We came to the conclusion that the scope of our project was larger and more complex than any two people sufficiently cover and decided to design a coding tool alongside our analysis that will allow for communities to both interpret our findings and run their own analyses in the ways they deem most useful. We hope that this can both provide communities with a more thorough understanding of the complex relations between the environment and health. We also hope to provide a tool that can be more useful than existing resources we’ve used and found to have issues, such as the EPA’s Environmental Justice Screening tool (EJScreen).
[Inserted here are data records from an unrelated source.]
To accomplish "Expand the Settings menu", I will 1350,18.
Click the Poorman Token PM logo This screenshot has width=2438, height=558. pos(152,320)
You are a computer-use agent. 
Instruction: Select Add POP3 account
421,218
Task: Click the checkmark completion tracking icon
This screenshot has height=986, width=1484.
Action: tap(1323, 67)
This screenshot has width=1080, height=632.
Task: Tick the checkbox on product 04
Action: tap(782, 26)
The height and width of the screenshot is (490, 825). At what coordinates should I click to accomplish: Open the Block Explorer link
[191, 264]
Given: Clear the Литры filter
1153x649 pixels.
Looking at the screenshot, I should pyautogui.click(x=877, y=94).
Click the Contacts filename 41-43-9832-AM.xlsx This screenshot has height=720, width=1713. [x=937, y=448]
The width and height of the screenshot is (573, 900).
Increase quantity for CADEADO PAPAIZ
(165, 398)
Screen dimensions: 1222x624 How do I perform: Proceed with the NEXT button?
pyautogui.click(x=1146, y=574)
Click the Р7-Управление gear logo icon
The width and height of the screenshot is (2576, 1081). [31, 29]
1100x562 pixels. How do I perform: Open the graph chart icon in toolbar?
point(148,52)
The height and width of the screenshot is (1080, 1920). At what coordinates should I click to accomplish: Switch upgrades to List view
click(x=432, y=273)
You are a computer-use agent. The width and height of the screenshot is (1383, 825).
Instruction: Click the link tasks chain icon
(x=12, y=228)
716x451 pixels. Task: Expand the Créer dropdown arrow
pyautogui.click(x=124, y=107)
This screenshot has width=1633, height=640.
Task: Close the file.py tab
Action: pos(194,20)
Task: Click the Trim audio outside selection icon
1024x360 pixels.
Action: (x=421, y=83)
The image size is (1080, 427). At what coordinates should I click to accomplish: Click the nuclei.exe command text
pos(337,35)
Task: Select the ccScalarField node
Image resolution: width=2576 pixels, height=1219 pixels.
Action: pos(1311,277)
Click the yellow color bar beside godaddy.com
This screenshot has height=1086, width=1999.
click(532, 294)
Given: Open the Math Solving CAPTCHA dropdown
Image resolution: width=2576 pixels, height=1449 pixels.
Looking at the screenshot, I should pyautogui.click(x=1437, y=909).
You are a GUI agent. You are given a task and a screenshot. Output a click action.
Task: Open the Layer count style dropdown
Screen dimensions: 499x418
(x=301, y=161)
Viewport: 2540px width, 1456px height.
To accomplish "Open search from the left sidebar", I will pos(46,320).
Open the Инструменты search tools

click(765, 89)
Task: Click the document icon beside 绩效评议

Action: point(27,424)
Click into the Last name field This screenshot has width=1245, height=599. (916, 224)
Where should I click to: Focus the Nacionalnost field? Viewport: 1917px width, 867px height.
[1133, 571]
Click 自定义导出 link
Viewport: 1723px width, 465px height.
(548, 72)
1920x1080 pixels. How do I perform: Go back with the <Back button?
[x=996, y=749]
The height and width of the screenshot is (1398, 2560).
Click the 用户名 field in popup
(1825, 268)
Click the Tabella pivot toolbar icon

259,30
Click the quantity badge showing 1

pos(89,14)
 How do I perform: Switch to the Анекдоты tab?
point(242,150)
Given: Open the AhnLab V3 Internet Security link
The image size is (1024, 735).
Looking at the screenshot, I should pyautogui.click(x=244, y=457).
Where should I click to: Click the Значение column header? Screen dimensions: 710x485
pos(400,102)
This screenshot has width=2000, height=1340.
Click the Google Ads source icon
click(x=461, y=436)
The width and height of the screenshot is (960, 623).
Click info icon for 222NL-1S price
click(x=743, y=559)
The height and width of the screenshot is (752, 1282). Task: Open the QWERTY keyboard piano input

We found that higher percentages of greenlined and bluelined areas had little significance to negative health outcomes, or lowered risk, while higher percentages of red and yellowlined areas had greater significance to the model, increasing risk of negative health outcomes with increasing area. The impact of environmental indicators on our model varied depending on the health impact being analyzed, but in the case of every health impact, there was a semi-linear positive trend when a model was created taking into account all of the independent variables and their coefficients.

Background

Chicago has a long history of segregation, caused in large part by housing restrictions and zoning laws. In 1934, the Federal Housing Administration’s Chief Economist released a ranking of races in order of their perceived desirability, and this ranking went on to be used by the Home Owners’ Loan Corporation (HOLC) to make determinations about mortgage lending. The HOLC graded neighborhoods in Chicago, with A graded places being the most desirable for living and D being the least desirable.On segregation maps, the four grades correlated to Greenlined, Bluelined, Yellowlined, and Redlined areas, from most to least desirable. Based on the FHA’s ranking, predominantly European American neighborhoods were treated as most desirable for lending, while African and Mexican American neighborhoods were marked as Red, and the highest risk. This practice, even after its end, has perpetuated segregation in the city of Chicago to the present day(Rossi 2020).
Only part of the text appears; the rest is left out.